Signal couples via a (op-amp) buffer output's to the Iabc pins via a resistor and...?

Interesting idea! 

[gez]

It's morning here, my brain's not quite working...how do you do the modulation? 


Edit.  Wouldn't the LFO output have to be really small in order not to swamp the audio??

[gez]

Ah, I see we've got the 'ranking' back.  I'm a 'hero member' and you're a 'Sr.

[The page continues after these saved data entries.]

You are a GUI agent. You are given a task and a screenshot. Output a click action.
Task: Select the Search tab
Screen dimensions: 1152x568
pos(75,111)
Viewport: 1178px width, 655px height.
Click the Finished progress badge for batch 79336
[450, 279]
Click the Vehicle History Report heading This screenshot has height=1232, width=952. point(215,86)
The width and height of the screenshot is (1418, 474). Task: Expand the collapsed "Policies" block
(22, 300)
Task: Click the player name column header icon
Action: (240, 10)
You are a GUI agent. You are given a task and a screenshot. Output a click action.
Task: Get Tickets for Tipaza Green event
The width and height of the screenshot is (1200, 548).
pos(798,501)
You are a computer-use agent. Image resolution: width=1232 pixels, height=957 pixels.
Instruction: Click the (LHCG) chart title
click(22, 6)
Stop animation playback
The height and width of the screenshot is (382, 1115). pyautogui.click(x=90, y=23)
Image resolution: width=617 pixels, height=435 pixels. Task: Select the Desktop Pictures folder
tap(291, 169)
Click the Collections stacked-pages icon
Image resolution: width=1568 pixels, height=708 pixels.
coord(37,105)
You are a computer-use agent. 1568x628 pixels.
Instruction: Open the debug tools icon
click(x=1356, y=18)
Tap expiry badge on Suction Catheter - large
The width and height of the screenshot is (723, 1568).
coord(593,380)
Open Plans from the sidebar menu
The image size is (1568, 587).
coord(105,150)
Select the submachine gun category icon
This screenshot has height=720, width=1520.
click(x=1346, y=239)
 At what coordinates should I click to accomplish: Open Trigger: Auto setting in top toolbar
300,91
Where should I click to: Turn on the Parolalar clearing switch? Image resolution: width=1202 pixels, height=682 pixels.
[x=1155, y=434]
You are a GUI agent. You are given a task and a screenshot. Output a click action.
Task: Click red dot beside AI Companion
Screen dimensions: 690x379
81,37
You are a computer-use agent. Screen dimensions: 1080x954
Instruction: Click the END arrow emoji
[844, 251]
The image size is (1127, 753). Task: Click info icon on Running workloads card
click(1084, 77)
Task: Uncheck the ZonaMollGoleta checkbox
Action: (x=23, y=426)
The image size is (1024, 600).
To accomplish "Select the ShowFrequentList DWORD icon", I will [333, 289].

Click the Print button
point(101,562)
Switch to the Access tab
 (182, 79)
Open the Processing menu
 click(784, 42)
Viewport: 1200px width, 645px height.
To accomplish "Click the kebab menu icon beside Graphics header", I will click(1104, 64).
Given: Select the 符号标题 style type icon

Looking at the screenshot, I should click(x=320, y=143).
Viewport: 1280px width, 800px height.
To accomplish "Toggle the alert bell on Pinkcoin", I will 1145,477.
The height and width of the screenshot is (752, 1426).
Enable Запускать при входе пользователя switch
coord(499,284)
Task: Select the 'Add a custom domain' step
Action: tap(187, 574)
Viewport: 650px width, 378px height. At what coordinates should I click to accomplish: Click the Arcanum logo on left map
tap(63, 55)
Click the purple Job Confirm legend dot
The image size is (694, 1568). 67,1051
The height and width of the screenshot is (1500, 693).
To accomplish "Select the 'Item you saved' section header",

Member'....or are the stars Beer Tokens?? 

[stm]

anybody tried an OTA the other way `round?
usually it can`t stand more than 50mV audio,
but loves rail-to-rail CV.

so how about reversing/swapping/interchanging
"carrier" & "modulation"...?
IYKWIM

Initially it sounds like a clever idea.  Let's do some further analisys:

OTA's like a CONTROL CURRENT to command the gain of the input voltage.  This CC is obtained by placing a limiting resistor between the Gain Control Voltage signal and the Iabc pin.  Since Iabc pin voltage is essentially fixed at 1.2V above the negative supply (or GND, depending on your supply voltage), there is a reasonably good voltage-to-current conversion going on.

The problem comes now with the fact that the Iabc control current must be unipolar, so in order to apply an audio signal you have to bias your control voltage to a suitable level, most likely to be Vcc/2, so GCV = Vcc/2 + audio.

Assuming you apply your control voltage to the normal inputs of the OTA, this has to be small, let's say less than 0.6V, which is no problem.  Let's call this "new" control voltage Vc.

Thus, Opamp output will be the control voltage Vc times the (Vcc/2 + audio) signal times a conversion constant K whose value is not relevant at this point.

Output = K*Vc*(Vcc/2 + audio)

Output = K*Vc* Vcc/2   +   K*Vc*audio

As you can see, the first term is a DC level that "dances" with the control voltage Vc, which is an undesired term!
The second term is in fact proportional to the actual audio signal times the control voltage Vc, which is what you want in the first place.

The moral is that while being doable, the voltage variations of the required biasing with respect of the control voltage may limit usefulness of such a circuit arrangement.  Of course this analisys is not conclusive, but gives a clues as to why we have not seen it before, even though OTA's may be older than 20 years.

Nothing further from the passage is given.